PSALM 73:  "IF I'M DOING THE RIGHT THING, HOW COME I'M NOT WINNING?"


Psalm 73 is really interesting. As usual, the writer is really honest about where he's at:
 "But as for me, my feet had almost slipped; I had nearly lost my foothold."  

And then he goes on to explain how he got off-course:  he started looking at people around him who weren't even trying to be righteous or godly, and he didn't seem to be ahead.   I think we've all been there:  We're doing our best to be obedient to God's plan, and everything seems like a struggle, while meanwhile... people who don't give a rip about God seem to be doing just fine.  It's easy to want to say, "Hey!  What's wrong with this picture?"

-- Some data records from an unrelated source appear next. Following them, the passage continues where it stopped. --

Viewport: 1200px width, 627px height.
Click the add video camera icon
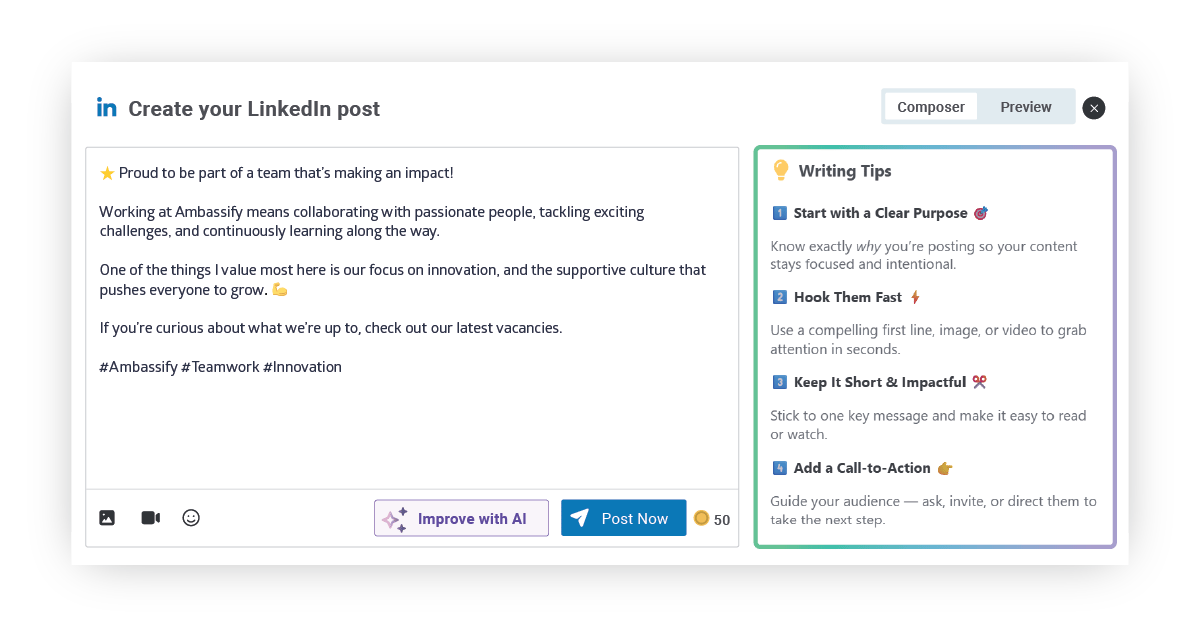click(150, 518)
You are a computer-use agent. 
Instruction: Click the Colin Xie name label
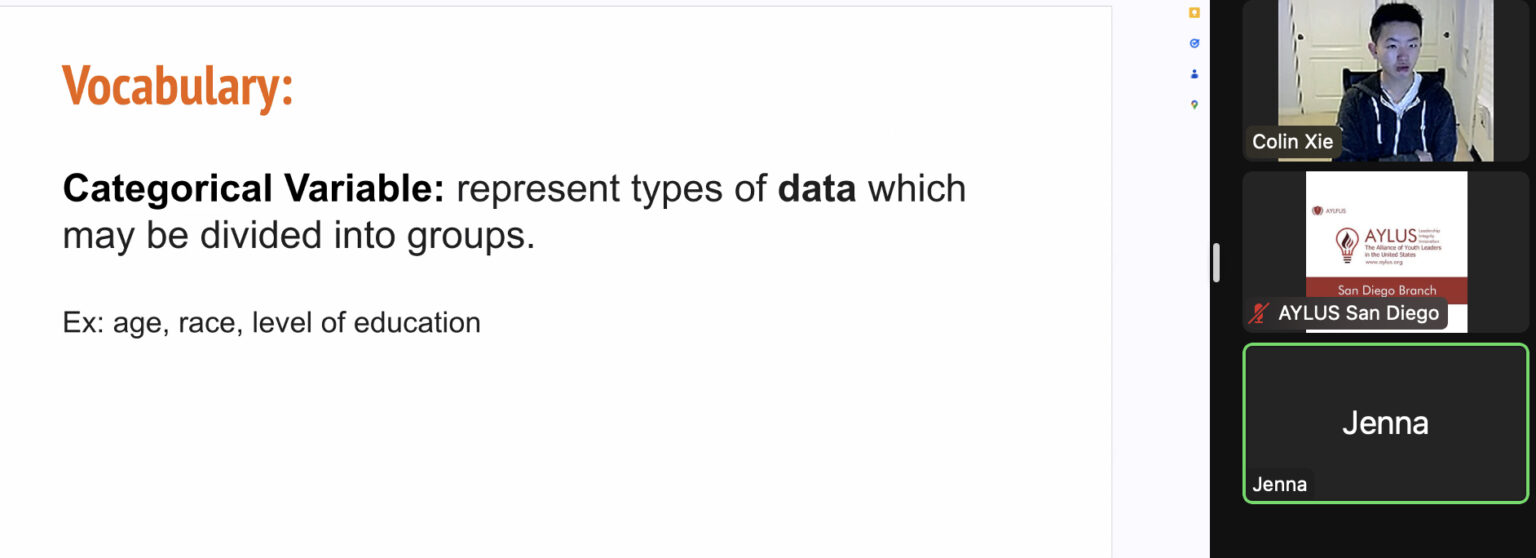(1292, 141)
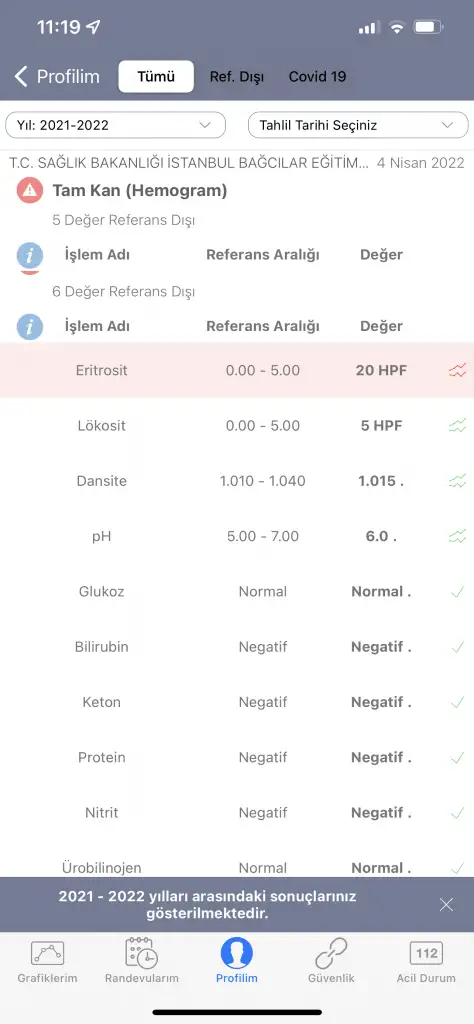Dismiss the 2021 - 2022 results banner

point(447,904)
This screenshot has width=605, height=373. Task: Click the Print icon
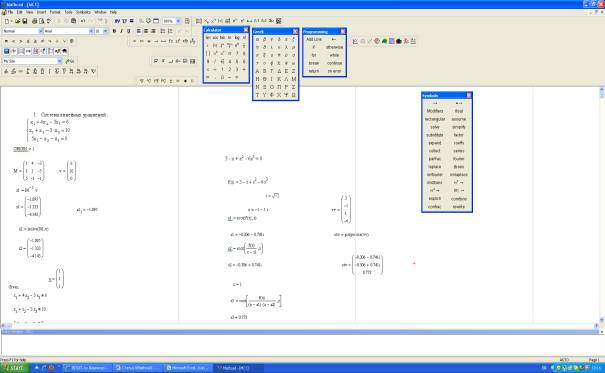click(34, 21)
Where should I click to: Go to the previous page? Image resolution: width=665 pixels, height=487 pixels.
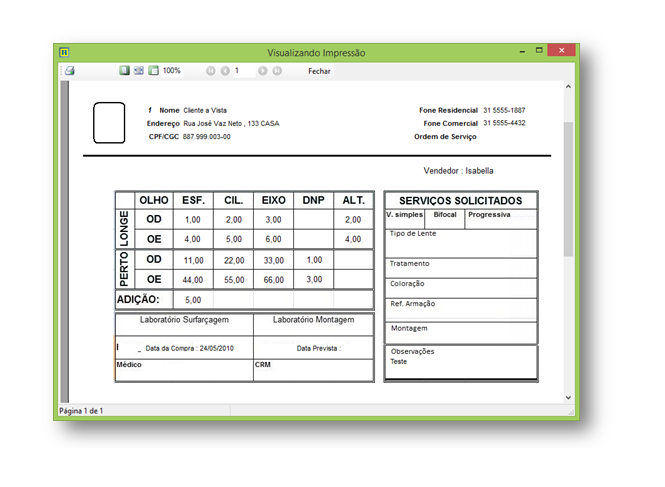click(225, 71)
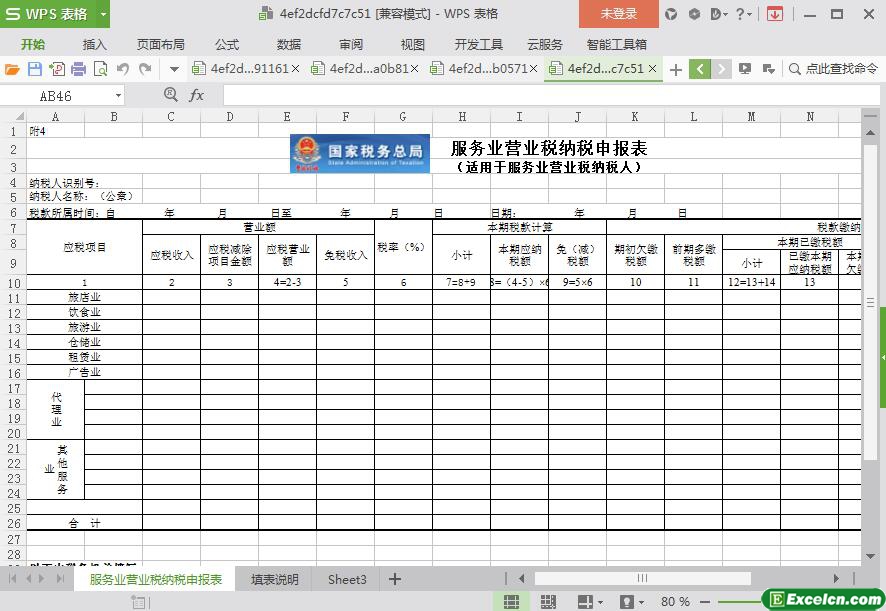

Caz mentioned that there are two ways we can get off-track:  either with distorted truths (the most effective lies have an element of truth in them); or false promises.  When I think of a distorted truth, I think of what happens when our faith in God becomes a RELIGION.  Because religion is all about following the rules (and getting rewarded for it), and when that doesn't happen, then we get bitter and resentful.  "For I envied the arrogant when I saw the prosperity of the wicked." 

False promises are just what they sound like: it's when the enemy tries to get us to believe a lie.  In my life, those lies have come down to variations of three themes:
          "God is not enough to meet your needs"
          "God cannot be trusted"
          "God doesn't like you anymore (you've messed up too many times.")

It can be helpful to recognize which kind of lie you're most susceptible to.  For me, it's usually a variation of the third one:  I've made too many mistakes, and God's not happy with me anymore, and I can't get it right (so give up.)  When that happens, I need to go back to the Father and admit to Him that I've been taken in by a lie and ask Him to set me straight.  Bill Johnson says in his book, Experience the Impossible, that "repentance is seeing from God's perspective... Either I see from God's perspective, or I need to repent."  

Before he had gotten to the end of his song, the psalmist had repented of his messed-up thinking and had plugged back into the truth:
 "My flesh and my heart may fail, but God is the strength of my heart, and my portion 
  forever."

And just as Jesus told us, the TRUTH will set us free.  Believe God.  He loves you.  Be free.